▶ _Source_
================================

# Need Help with Selecting Towers



## vrenfroe (Oct 28, 2014)

This is my first post and I'm a total noob when it comes to audio. A while back I decided I'd start piecing together a new 3.1 system for our home. I have purchased a smaller receiver and a sub and now I'd like to pick out some towers (i have old bookshelf speakers and a center that I will eventually replace). 

I'd like to keep the towers under 1k and I know that I don't have a ton of power coming from my receiver so I'm prob limited in size (I'm assuming). 

Although I'd like suggestions on a set of towers, I'm really curious in the thought process for selecting towers based on what I currently have. So, for example, how would one approach pairing towers with with the SVS sub? 

Receiver - Marantz 1403
Sub - SB1000
Room is approx 12x13

Any feedback is appreciated. 

Thanks!


----------



## chashint (Jan 12, 2011)

Hello, welcome to the forum.

Thanks for posting your budget and room dimensions.

There are a lot of options available to you.

================================

▶ _Dataset content_
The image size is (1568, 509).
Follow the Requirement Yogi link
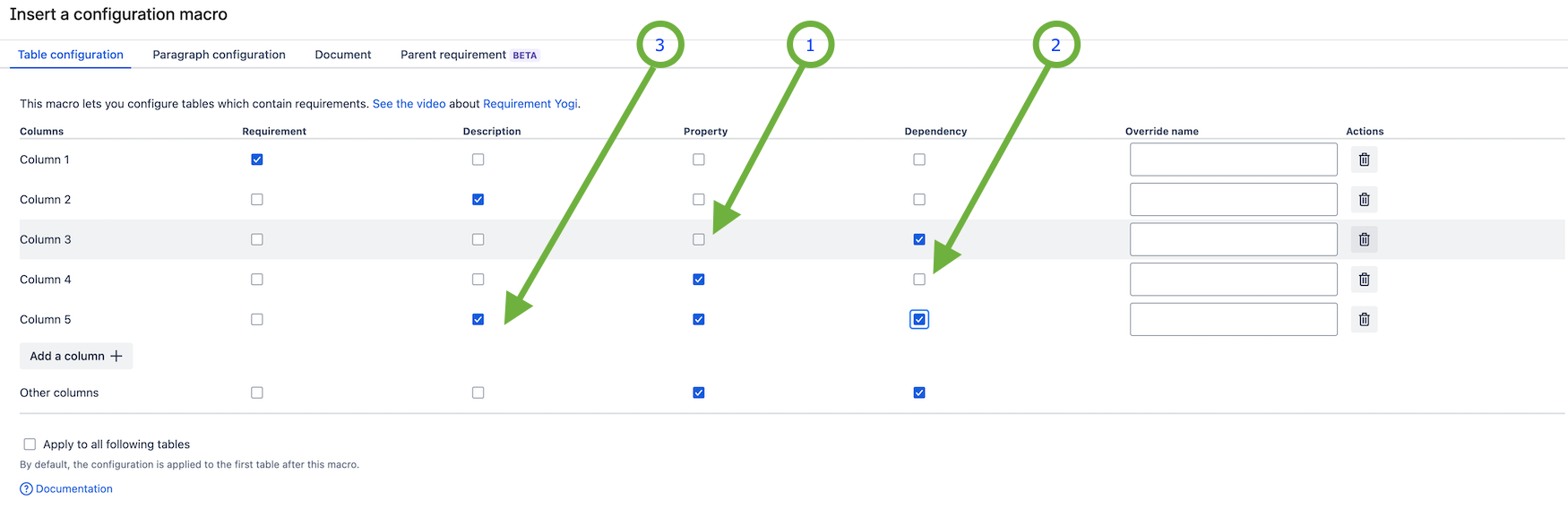[530, 104]
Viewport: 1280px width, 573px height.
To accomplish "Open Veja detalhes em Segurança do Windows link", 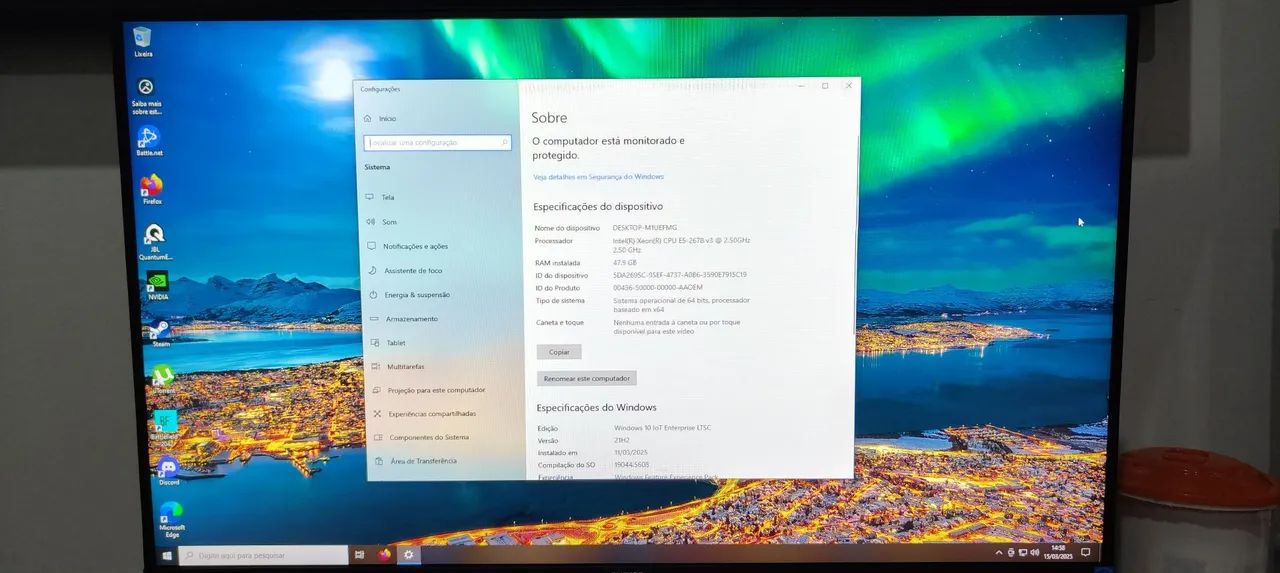I will coord(598,177).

================================

▶ _Written request A_
In the forum thread about choosing tower speakers, rewrite the passage that begins at the words "This is my first" and ends after "feedback is appreciated.", swapping "SB1000" for "PB1000".
▶ _Written request B_
Using the forum thread about choosing tower speakers, mark each statement yes or no and quote the words that decide it: (i) The original poster wants to keep the towers under 1k. (ii) The room measures about 15x15. (iii) The original poster has already replaced the old center speaker.
▶ _Written request C_
Extend the forum thread about choosing tower speakers, picking up after its last sentence.

▶ _Output A_
This is my first post and I'm a total noob when it comes to audio. A while back I decided I'd start piecing together a new 3.1 system for our home. I have purchased a smaller receiver and a sub and now I'd like to pick out some towers (i have old bookshelf speakers and a center that I will eventually replace). 

I'd like to keep the towers under 1k and I know that I don't have a ton of power coming from my receiver so I'm prob limited in size (I'm assuming). 

Although I'd like suggestions on a set of towers, I'm really curious in the thought process for selecting towers based on what I currently have. So, for example, how would one approach pairing towers with with the SVS sub? 

Receiver - Marantz 1403
Sub - PB1000
Room is approx 12x13

Any feedback is appreciated.

▶ _Output B_
(i) Yes: "I'd like to keep the towers under 1k"
(ii) No: "Room is approx 12x13"
(iii) No: "i have old bookshelf speakers and a center that I will eventually replace"

▶ _Output C_
Where are you located?
What kind of music do you listen to most often?
What do you dislike about the sound of the speakers you have now? 
What speakers have you heard that you like (even if they are over budget)?


----------



## vrenfroe (Oct 28, 2014)

In the order that you asked ...

We're in Dallas, TX.
I prob do 80% movies over music but when listening to music it ranges from classical, to classic rock to electric.
The speakers I have now are small Klipsch bookshelf speakers. I get the feeling that they just don't put out a ton of accuracy or sound for that matter. 
Most recently I've heard some B&Ws (683 s2 I believe) that sounded pretty good. 

Where are you located?
What kind of music do you listen to most often?
What do you dislike about the sound of the speakers you have now?
What speakers have you heard that you like (even if they are over budget)?


----------



## tonyvdb (Sep 5, 2007)

For you $1000 budget the Chane ARX A5 towers would be the ones to get. Reasonably easy to drive and at $429 each it keeps the price under budget by a couple bucks.
http://www.chanemusiccinema.com/A5rx-c


----------



## theJman (Mar 3, 2012)

Your room is on the small side, so you won't need a lot of volume to fill it. If the speakers are reasonably efficient you should be fine with that receiver. One thing I would caution against is using towers that don't match the center. Those are the 3 most critical in your system and if they aren't 'voiced' similarly you'll end up with an uneven sound field.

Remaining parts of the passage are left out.